### Exercise requirements
Give only the number of lines in these records that contain the word "button".

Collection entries
..............................

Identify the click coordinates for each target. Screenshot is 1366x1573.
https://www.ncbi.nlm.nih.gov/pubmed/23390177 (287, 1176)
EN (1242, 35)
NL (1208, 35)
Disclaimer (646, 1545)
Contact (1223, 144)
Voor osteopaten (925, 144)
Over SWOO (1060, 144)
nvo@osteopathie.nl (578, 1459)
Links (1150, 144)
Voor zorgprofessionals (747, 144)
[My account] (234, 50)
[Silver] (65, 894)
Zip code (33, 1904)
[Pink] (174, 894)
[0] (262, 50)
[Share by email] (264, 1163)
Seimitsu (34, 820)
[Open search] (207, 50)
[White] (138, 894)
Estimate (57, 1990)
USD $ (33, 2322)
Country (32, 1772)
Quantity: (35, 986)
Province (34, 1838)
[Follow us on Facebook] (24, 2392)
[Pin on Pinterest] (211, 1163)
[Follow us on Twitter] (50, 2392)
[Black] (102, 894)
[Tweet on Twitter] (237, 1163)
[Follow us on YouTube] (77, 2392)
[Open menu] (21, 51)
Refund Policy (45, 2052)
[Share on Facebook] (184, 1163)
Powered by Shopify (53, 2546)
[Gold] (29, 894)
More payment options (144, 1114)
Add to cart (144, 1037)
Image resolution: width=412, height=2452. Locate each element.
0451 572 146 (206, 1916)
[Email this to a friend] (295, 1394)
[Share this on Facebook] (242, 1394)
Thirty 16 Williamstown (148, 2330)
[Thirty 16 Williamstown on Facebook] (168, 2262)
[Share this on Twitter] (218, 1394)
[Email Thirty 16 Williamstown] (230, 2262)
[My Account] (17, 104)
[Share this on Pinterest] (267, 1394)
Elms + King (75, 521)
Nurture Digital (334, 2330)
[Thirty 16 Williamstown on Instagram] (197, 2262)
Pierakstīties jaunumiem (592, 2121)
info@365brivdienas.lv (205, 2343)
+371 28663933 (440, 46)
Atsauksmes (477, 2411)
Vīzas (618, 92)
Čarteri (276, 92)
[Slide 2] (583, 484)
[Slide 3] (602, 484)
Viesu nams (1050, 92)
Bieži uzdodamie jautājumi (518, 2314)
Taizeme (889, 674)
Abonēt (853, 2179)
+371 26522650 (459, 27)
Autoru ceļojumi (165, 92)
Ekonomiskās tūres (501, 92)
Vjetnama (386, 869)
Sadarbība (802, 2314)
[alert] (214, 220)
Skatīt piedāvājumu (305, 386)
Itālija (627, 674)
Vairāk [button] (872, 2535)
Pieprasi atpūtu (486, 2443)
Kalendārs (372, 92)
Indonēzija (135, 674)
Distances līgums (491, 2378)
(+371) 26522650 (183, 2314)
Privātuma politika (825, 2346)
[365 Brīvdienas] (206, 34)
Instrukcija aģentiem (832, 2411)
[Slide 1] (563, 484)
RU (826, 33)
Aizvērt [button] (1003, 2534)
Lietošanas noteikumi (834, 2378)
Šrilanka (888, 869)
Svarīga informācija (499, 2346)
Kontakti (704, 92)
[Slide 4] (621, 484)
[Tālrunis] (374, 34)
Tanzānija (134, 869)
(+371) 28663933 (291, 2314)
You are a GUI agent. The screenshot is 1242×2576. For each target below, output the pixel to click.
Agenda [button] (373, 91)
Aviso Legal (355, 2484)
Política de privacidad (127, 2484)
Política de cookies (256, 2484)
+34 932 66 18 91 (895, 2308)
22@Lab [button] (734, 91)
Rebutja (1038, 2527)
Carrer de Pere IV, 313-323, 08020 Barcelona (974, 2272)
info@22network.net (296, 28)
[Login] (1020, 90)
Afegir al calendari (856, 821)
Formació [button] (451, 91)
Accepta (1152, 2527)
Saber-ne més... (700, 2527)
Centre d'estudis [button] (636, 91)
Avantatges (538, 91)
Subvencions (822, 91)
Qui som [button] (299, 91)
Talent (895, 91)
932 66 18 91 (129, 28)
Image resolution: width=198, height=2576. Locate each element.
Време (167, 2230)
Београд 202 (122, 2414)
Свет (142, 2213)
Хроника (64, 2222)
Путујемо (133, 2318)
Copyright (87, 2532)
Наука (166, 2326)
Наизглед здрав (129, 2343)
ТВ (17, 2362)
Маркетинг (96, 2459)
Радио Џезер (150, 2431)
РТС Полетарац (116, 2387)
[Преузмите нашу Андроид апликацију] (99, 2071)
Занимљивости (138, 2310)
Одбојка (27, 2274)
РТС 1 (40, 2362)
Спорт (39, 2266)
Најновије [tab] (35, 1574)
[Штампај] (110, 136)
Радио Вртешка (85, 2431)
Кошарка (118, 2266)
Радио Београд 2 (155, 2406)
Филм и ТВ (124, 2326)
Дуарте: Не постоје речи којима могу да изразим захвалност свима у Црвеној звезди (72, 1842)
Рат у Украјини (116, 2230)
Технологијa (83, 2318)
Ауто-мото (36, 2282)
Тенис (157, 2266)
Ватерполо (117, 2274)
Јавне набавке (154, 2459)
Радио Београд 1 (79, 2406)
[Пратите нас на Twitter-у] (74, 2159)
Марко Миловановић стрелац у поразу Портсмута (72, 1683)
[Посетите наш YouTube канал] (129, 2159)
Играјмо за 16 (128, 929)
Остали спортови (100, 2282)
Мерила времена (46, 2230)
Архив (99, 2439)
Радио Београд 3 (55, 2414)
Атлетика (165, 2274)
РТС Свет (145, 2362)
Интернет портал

..............................

### Response to this exercise
7